Using Ambient Noise Tomography and Machine Learning Techniques to Track Groundwater Levels across Western Montana
For western Montana’s irrigation, municipal water supply, and industrial use, groundwater is vital. However, sparse monitoring wells and geophysical techniques with relatively low temporal or spatial resolutions have limited current groundwater monitoring. Because seismic velocity is sensitive to groundwater fluctuations, this project proposes using ambient noise tomography and machine learning methods to analyze the relationship between daily changes in groundwater levels and daily variations in seismic velocity at monitoring well locations. By analyzing these patterns, the project aims to estimate changes in groundwater levels and storage across the region based on seismic velocity variations observed between monitoring wells. This project will use broadband seismic data from the Montana Regional Seismic Network (MRSN) and groundwater level data from the Ground Water Information Center (GWIC). Ultimately, this research will provide continuous, cost-effective, non-invasive groundwater monitoring with improved spatial coverage, contributing to the sustainable management of water resources in western Montana.

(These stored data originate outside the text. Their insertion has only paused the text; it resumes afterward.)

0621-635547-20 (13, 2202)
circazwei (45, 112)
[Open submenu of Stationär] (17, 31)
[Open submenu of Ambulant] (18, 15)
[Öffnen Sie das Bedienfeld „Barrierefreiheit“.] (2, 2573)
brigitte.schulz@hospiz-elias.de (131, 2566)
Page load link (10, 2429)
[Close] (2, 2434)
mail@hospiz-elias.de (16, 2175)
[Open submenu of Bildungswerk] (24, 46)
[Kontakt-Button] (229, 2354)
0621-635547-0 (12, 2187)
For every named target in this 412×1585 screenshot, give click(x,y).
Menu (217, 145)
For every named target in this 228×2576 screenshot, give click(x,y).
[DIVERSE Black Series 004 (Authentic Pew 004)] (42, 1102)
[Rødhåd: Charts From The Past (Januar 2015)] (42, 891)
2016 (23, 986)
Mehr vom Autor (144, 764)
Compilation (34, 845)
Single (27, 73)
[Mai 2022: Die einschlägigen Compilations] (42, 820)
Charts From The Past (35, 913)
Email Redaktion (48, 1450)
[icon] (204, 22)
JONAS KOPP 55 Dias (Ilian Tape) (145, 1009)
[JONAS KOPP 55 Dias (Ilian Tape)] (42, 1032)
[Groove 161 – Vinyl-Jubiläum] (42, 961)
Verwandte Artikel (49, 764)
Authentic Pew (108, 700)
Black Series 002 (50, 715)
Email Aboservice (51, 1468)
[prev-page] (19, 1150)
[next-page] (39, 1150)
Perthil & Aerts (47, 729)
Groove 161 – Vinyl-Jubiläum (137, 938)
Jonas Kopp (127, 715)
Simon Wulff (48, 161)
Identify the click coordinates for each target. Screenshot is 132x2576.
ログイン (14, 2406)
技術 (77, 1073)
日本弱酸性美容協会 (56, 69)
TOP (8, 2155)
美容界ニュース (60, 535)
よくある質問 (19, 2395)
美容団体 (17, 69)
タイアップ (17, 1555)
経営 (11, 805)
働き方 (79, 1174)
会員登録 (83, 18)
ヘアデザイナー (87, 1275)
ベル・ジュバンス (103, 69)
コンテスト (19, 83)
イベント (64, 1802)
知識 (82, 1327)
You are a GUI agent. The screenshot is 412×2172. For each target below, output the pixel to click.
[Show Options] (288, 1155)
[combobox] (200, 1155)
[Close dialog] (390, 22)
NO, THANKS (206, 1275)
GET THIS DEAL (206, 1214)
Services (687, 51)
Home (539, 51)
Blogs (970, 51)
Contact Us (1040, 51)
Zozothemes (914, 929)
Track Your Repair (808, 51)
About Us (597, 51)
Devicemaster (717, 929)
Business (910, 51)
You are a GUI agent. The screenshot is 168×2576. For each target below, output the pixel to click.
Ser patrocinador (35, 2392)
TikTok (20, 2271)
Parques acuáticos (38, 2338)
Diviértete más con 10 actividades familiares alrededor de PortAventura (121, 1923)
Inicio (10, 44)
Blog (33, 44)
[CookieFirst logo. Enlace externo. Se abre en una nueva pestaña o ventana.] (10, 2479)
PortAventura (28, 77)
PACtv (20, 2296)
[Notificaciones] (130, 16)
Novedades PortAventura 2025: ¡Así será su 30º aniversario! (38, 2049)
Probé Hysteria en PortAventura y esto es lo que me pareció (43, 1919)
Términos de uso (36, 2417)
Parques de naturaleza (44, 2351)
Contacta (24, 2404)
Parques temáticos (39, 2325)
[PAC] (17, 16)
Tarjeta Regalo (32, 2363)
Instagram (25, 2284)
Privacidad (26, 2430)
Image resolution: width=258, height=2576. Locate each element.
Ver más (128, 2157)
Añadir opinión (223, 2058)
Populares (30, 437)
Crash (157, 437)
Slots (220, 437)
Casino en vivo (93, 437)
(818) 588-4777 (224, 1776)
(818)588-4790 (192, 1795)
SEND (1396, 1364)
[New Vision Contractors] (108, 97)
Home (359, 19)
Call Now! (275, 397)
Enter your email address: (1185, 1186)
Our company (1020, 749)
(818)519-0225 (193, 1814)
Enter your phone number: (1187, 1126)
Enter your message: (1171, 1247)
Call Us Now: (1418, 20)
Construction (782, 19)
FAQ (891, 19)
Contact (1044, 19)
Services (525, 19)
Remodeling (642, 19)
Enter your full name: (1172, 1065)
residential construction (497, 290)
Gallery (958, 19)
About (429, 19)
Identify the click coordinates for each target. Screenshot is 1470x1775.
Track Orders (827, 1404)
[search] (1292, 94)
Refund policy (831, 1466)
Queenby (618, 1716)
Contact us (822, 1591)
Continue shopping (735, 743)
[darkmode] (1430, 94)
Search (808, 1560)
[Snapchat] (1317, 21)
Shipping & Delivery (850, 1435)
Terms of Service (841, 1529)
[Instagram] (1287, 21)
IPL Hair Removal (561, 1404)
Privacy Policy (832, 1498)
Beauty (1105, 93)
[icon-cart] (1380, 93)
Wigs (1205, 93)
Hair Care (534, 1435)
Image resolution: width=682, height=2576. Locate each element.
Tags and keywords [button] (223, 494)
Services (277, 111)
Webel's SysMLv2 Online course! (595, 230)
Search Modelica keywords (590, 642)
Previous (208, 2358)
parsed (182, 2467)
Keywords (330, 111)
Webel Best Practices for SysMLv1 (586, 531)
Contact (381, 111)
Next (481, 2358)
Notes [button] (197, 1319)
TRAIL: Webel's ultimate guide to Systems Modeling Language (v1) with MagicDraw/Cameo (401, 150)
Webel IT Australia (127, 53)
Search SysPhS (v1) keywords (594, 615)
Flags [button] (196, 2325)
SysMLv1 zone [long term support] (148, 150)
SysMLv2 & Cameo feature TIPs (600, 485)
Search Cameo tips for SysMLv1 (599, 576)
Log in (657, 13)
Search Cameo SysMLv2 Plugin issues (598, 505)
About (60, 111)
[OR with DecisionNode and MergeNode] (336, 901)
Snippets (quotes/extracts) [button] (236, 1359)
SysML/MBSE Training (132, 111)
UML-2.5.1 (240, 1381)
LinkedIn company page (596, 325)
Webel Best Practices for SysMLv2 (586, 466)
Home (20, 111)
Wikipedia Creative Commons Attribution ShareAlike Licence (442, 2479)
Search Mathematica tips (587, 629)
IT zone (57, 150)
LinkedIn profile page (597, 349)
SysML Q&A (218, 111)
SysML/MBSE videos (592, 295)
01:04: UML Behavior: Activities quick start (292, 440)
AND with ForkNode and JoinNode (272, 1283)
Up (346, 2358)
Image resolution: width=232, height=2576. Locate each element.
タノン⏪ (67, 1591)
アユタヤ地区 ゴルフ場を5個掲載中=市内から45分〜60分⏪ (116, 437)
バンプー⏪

Dr. Muchen Sun is an Assistant Professor in the Department of Geological Engineering at Montana Technological University. Dr. Sun’s research focuses on investigating the structure and dynamics of the crust and mantle in active regions, such as continental rifts, faults, volcanoes, and subduction zones, using passive seismological methods like receiver functions, shear wave splitting, and seismic tomography. Additionally, his research involves microseismic monitoring during hydraulic fracturing processes in unconventional oil and gas development, seismic signal analysis, and 3-D seismic data interpretation during oil and gas exploration.